**Working data:**
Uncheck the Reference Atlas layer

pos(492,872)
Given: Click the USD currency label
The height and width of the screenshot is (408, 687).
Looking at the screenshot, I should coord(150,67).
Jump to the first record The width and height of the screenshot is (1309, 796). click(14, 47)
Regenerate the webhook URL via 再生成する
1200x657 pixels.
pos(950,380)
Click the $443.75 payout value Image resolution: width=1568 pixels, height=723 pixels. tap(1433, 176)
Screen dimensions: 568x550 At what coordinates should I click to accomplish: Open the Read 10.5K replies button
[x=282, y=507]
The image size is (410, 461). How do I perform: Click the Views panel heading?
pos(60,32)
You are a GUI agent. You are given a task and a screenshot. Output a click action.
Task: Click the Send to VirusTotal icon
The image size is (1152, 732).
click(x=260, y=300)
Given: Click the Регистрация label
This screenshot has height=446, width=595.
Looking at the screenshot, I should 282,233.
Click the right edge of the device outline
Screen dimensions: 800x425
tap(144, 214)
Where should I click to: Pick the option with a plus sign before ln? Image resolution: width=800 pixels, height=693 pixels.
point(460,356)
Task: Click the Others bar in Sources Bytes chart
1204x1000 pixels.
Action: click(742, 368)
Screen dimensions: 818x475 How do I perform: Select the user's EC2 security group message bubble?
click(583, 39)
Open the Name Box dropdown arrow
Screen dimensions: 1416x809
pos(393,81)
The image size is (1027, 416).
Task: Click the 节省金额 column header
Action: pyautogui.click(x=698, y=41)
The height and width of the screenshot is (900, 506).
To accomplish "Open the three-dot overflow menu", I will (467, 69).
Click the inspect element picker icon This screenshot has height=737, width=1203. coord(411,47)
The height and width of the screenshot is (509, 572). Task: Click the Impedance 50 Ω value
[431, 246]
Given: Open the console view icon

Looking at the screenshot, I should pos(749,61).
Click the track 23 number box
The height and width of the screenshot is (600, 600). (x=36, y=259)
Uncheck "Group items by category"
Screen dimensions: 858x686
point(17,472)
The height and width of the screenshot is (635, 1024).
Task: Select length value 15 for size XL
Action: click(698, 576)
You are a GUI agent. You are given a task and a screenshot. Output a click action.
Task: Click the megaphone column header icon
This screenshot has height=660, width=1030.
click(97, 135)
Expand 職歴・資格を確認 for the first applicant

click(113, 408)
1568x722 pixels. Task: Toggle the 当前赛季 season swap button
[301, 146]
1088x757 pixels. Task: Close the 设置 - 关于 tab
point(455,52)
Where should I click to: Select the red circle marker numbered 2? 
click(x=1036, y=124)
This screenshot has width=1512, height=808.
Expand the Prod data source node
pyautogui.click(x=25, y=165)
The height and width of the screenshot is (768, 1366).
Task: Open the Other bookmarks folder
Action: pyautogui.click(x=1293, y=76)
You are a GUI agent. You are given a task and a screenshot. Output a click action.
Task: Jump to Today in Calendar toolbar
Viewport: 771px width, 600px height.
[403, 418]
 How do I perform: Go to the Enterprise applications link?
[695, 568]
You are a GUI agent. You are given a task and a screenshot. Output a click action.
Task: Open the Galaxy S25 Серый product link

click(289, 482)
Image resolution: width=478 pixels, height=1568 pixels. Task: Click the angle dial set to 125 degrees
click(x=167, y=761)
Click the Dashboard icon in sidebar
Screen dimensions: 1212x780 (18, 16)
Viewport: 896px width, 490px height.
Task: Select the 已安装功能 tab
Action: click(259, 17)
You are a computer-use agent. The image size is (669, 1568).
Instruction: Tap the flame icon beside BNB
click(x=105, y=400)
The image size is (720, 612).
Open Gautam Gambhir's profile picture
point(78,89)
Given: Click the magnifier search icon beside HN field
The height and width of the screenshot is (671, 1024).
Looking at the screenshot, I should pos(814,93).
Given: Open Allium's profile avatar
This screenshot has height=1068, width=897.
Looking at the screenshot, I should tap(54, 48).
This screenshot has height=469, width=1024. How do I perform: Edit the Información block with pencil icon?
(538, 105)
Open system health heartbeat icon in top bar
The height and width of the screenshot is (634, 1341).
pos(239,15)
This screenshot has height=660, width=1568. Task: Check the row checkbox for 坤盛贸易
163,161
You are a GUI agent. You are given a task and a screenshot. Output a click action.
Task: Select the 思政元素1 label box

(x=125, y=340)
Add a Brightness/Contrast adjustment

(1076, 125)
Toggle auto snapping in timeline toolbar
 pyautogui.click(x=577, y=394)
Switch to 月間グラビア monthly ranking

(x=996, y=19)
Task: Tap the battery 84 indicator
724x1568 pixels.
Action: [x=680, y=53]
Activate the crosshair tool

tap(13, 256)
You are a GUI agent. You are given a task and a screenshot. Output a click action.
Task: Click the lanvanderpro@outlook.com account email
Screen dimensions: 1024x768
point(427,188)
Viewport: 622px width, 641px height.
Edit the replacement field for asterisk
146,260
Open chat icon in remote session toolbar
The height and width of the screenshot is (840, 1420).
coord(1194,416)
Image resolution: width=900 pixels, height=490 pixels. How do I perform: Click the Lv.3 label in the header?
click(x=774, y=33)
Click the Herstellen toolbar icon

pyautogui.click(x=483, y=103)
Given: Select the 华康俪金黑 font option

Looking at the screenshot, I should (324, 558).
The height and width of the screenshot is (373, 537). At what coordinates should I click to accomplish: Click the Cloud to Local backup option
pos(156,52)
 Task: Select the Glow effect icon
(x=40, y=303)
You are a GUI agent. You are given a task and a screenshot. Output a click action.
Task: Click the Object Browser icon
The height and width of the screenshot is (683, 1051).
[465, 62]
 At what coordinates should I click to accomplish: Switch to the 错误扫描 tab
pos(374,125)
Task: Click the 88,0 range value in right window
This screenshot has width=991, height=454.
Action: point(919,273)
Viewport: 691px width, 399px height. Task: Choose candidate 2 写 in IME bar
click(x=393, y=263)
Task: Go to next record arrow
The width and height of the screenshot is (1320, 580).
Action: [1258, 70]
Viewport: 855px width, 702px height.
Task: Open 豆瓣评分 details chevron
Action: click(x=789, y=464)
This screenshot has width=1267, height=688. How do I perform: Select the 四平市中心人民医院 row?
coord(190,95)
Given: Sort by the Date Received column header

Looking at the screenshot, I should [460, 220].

**Exercise description:** Beginning with the top line of the data above, output every line exactly until the one that contains "Click the $443.75", and include that one too.

**Solution for this problem:**
Uncheck the Reference Atlas layer

pos(492,872)
Given: Click the USD currency label
The height and width of the screenshot is (408, 687).
Looking at the screenshot, I should coord(150,67).
Jump to the first record The width and height of the screenshot is (1309, 796). click(14, 47)
Regenerate the webhook URL via 再生成する
1200x657 pixels.
pos(950,380)
Click the $443.75 payout value Image resolution: width=1568 pixels, height=723 pixels. tap(1433, 176)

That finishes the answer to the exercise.